[Assigned task]
The lines from the top of the listing through the one containing "Cessna Citation Mustang (183, 1857)" are to be retyped exactly, with no other lines.

BEGIN

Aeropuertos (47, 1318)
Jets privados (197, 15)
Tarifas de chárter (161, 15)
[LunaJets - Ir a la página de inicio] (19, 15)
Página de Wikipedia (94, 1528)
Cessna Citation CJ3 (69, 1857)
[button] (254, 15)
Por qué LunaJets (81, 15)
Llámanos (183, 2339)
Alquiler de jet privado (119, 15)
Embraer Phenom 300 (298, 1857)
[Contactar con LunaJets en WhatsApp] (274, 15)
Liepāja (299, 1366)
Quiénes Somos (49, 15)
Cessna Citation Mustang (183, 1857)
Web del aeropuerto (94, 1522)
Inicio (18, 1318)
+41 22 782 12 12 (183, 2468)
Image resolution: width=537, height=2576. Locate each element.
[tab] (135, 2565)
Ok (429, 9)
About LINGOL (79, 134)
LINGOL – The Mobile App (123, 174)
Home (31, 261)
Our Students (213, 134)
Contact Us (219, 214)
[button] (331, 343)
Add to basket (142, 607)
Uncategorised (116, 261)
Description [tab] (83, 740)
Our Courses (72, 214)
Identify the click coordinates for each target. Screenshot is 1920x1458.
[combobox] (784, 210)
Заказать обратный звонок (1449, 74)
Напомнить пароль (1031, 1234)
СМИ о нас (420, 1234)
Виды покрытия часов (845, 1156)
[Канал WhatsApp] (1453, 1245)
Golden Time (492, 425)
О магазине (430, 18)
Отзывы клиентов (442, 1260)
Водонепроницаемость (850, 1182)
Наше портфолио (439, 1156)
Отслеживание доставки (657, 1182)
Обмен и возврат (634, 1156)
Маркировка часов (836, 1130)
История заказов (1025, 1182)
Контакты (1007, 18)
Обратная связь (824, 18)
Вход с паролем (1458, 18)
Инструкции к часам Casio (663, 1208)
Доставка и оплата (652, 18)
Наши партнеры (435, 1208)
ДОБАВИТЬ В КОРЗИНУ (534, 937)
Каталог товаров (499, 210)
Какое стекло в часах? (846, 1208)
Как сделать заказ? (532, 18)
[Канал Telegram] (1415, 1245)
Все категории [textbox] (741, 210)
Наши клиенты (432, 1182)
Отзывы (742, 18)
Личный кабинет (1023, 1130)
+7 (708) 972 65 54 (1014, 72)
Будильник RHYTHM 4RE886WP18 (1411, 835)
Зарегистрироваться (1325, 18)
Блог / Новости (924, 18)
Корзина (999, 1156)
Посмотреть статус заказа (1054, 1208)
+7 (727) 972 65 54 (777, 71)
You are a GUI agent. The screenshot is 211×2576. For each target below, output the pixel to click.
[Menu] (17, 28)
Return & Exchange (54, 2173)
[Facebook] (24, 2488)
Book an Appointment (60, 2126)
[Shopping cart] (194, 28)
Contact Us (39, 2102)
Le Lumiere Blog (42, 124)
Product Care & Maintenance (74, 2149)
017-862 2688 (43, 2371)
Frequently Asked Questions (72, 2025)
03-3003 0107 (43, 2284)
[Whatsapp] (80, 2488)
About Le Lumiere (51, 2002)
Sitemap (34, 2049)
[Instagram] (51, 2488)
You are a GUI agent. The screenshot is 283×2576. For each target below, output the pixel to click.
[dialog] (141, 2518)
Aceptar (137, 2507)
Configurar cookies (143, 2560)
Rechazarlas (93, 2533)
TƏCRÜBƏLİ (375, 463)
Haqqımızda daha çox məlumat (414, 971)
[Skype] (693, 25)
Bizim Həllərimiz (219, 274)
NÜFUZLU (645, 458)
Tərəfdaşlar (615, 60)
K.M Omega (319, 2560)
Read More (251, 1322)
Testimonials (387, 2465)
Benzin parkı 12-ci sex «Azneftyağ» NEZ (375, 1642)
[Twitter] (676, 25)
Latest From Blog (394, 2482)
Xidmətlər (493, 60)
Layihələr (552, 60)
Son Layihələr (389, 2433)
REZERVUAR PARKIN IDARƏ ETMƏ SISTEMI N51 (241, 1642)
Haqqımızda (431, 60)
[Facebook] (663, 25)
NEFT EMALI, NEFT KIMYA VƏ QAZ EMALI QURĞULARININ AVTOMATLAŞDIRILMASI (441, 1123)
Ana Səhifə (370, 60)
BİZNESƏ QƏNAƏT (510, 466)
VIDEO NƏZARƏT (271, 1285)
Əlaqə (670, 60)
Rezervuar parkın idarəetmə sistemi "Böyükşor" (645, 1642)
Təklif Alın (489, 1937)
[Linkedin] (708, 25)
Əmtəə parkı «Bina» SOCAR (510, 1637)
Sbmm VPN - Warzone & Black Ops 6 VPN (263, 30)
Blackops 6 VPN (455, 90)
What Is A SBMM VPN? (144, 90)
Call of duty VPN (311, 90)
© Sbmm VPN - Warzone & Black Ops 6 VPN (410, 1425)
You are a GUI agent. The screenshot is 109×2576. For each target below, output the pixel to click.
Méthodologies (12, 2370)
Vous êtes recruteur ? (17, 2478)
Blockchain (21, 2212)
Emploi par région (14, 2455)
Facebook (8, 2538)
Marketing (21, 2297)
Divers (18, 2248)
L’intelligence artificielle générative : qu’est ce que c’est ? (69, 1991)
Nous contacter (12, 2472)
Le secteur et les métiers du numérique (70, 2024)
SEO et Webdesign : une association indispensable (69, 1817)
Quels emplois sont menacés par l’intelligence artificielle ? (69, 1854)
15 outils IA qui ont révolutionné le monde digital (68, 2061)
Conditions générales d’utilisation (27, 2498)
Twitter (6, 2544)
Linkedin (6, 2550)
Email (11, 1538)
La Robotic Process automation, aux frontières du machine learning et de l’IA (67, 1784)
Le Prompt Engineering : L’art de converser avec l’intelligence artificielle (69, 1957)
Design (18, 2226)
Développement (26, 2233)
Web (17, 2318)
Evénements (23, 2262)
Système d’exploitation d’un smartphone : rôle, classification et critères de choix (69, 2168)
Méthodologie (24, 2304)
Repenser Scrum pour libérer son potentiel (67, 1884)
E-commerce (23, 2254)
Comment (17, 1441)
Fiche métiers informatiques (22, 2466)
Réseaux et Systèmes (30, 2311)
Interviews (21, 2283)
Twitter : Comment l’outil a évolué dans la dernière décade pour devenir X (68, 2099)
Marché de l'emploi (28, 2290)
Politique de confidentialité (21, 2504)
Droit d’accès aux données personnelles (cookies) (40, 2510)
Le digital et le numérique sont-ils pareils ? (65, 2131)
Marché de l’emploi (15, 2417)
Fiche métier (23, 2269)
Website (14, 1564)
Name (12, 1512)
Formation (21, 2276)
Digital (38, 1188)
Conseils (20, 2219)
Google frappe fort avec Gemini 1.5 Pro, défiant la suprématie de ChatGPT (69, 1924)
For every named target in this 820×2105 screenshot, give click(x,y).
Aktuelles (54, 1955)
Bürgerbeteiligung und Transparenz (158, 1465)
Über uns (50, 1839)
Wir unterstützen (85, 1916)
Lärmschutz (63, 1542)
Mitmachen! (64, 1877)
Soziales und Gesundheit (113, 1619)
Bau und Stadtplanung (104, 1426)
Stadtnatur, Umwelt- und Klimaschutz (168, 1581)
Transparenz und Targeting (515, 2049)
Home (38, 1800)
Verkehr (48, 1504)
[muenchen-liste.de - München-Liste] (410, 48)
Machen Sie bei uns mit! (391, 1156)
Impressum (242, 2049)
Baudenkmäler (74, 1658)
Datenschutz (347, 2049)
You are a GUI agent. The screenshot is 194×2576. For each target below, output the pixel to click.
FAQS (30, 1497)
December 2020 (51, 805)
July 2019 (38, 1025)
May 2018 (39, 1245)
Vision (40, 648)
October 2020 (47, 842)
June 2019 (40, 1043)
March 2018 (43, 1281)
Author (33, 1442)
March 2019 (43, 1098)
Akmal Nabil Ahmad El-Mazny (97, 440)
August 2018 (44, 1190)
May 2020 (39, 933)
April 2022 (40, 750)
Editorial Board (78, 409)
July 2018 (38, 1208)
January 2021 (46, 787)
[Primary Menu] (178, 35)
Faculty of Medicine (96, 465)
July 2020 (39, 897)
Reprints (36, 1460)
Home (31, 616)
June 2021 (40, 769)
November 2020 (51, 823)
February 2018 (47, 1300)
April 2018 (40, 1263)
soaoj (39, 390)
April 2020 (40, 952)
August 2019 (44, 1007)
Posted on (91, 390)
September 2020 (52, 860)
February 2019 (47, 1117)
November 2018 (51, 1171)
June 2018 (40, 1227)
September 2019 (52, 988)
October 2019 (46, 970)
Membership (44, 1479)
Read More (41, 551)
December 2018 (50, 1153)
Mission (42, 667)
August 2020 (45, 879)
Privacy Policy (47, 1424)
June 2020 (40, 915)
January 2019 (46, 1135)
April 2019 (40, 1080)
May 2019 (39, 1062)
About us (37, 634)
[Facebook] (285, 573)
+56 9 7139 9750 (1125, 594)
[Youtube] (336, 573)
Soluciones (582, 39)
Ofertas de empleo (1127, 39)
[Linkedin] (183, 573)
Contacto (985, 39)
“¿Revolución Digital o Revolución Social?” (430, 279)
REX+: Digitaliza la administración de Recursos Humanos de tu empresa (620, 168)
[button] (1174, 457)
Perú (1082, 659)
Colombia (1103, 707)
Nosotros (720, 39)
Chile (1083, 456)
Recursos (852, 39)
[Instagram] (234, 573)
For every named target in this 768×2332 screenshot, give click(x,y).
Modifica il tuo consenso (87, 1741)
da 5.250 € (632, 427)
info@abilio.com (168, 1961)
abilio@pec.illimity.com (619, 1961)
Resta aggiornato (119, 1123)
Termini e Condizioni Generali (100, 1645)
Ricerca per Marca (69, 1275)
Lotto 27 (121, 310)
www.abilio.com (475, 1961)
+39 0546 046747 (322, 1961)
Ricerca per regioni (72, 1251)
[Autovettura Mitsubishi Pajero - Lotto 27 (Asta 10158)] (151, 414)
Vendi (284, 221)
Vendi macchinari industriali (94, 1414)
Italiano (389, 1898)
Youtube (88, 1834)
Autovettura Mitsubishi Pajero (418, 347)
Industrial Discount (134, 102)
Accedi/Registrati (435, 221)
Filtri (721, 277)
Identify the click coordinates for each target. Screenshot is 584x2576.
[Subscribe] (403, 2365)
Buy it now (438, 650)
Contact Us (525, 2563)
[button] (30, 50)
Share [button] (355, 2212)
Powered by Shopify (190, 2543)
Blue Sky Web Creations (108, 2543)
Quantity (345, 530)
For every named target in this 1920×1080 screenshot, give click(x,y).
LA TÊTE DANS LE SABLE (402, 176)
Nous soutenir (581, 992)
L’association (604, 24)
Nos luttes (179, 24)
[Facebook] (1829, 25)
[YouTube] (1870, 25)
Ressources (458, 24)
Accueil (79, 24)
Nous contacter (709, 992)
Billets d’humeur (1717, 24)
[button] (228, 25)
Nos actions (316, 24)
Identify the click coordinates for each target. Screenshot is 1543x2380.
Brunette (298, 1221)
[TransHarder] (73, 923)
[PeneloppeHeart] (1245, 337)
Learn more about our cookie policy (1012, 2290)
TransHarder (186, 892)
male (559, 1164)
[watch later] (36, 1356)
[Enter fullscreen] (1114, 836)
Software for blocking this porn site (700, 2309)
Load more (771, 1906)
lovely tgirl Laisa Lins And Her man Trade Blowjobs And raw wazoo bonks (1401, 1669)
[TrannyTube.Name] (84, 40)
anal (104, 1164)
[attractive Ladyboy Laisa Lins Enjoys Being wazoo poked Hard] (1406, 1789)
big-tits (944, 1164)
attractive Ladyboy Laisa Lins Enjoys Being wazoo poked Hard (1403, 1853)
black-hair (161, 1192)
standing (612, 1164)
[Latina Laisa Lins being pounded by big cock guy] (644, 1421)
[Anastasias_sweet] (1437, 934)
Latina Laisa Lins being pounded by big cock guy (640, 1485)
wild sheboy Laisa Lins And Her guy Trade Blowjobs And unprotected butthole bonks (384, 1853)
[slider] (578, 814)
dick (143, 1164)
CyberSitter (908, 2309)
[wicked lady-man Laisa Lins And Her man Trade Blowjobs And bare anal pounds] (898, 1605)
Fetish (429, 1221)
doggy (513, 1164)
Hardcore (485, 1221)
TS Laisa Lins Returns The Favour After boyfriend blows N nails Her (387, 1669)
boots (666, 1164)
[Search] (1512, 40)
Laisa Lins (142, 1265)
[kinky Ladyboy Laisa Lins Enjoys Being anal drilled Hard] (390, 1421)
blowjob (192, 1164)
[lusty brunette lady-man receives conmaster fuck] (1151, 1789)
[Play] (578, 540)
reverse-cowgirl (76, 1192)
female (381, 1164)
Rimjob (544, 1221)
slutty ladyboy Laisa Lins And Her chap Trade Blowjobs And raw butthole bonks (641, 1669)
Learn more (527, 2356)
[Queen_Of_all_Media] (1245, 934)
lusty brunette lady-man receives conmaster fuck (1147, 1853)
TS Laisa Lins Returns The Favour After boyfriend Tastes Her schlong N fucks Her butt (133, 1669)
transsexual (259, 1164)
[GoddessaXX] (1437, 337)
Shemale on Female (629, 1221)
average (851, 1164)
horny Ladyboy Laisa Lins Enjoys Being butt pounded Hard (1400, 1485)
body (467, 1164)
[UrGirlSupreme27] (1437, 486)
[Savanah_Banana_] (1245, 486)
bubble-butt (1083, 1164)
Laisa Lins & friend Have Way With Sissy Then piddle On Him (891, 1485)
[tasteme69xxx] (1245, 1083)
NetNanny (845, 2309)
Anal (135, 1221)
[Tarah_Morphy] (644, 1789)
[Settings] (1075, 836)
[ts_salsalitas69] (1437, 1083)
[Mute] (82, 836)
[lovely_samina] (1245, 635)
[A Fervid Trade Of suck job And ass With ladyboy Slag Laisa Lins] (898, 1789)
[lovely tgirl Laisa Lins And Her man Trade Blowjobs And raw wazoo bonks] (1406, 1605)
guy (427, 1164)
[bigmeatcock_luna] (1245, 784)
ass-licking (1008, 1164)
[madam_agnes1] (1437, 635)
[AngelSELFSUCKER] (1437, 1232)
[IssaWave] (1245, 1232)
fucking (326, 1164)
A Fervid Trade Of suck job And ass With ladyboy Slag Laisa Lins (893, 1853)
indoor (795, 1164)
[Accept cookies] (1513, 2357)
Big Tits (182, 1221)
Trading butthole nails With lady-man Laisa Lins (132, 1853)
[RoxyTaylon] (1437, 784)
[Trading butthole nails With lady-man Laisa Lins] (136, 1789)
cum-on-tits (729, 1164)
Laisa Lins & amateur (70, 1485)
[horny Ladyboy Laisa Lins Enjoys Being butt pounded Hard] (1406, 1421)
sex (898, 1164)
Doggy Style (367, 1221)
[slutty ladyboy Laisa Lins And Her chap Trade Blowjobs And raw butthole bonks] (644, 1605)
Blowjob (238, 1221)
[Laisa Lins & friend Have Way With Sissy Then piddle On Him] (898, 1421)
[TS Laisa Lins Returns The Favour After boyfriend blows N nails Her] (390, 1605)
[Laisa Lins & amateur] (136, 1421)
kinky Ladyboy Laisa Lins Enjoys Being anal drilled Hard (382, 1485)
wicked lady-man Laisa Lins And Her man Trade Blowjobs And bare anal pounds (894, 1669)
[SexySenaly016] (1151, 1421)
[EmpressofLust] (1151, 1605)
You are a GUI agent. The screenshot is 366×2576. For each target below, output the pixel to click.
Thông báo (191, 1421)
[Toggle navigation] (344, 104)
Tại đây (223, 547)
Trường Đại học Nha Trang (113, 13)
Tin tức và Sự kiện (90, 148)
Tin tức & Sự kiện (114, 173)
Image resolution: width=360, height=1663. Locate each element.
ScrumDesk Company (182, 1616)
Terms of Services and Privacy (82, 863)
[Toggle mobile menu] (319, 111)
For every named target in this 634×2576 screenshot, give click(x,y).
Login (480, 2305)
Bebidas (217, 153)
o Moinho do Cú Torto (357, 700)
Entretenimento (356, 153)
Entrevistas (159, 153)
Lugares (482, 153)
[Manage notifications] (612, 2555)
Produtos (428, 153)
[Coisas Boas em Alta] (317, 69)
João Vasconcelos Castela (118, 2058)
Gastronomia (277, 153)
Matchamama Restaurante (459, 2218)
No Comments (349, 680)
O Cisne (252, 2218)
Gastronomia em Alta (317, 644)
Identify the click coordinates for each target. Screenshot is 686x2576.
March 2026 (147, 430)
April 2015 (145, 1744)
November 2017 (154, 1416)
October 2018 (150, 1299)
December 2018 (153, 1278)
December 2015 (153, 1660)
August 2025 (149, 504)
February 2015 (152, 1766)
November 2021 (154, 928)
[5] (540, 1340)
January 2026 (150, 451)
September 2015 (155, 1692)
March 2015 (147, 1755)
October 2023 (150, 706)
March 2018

END

[Result of the task]
Aeropuertos (47, 1318)
Jets privados (197, 15)
Tarifas de chárter (161, 15)
[LunaJets - Ir a la página de inicio] (19, 15)
Página de Wikipedia (94, 1528)
Cessna Citation CJ3 (69, 1857)
[button] (254, 15)
Por qué LunaJets (81, 15)
Llámanos (183, 2339)
Alquiler de jet privado (119, 15)
Embraer Phenom 300 (298, 1857)
[Contactar con LunaJets en WhatsApp] (274, 15)
Liepāja (299, 1366)
Quiénes Somos (49, 15)
Cessna Citation Mustang (183, 1857)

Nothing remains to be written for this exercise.